Fearless Fool wrote in post #965610:

This question may be so obvious that even Marnen won't answer it... :slight_smile:

I need to store a set of relatively complex objects in the db -- in my
case, these are discrete cumulative distribution functions: they take a
long time to construct, but I want the lookup to be fast. Since the
lookup is essentially a binary search, a B-Tree or some variant would be
a sensible data structure.

I have choices: (a) I store entire YAML'd B-Trees, (b) I store simple
data structure (e.g. arrays of numeric pairs) and spend time
constructing a B-Tree from it, or (c) choose another approach that
someone on this list points out.

- ff

Tough to call... What's your intended usage scenario?

Depending on the resolution required from the CDF, could you just store
built distributions in a table and query against it?

With normalized inputs and the right indices, the query should be fast,
and trading off record count versus accuracy, you could always do a
linear interpolation between any two stored points. Need higher
interpolated accuracy? Then increase the resolution of stored points to
minimize the interpolated gap.

Ugh... I gave up the practice of sadistics years ago, and now you're
making me remember it... Curse you Red Baron!

This may surprise the forum, but Marnen is right :slight_smile: :slight_smile: -- it makes
sense to simply structure the CDFs as SQL queries.

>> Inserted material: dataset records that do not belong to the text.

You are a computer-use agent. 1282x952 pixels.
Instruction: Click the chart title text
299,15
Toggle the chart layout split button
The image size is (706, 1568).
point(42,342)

I know how to write CDF functions in a procedural language but haven't
yet attempted them using SQL, but @railsdog's post reminded me that it
won't be too hard (thank you).

CDF functions are easily implemented as tables of linear segments -- I
can store the vertices and the slopes, so linear interpolation between
the breakpoints will be fast.

And -- doh! -- a google search for "cumulative distribution function
sql" gives me a real jump start. Why didn't I think of that sooner?

Thanks, y'all.

- ff

@marnen, @railsdog: I owe you a big thank you. Once I realized that
looking up the CDF was really just piecewise linear approximation, then
casting it into pure SQL was easy. In fact, it gave me a chance to test
out the new AREL-based query interface.

If anyone is interested, it's surprisingly simple: Assume you store x0,
y0, and slope for each line segment like this:

    ActiveRecord::Schema.define do
      create_table(:lin_segs, :force => true) do |t|
        t.integer :tbl_id
        t.float :x0
        t.float :y0
        t.float :m
      end
    end

The AREL-style query (replete with linear interpolation) is simply:

  def lookup(x, table_id)
    seg = LineSegment.where(:table_id => table_id).order('x0
DESC').where("x0 < #{x}").limit(1).first
    seg.y0 + (x - seg.x0) * seg.m
  end

If you insert "bumpers" at each end of your table (an entry with x0 =
LARGEST_NEGATIVE_FLOAT and an entry with x0 = max X), then you don't
even need additional logic to handle out-of-bounds x values.

Thanks for the nudge. I'm getting more comfortable thinking in SQL.

- ff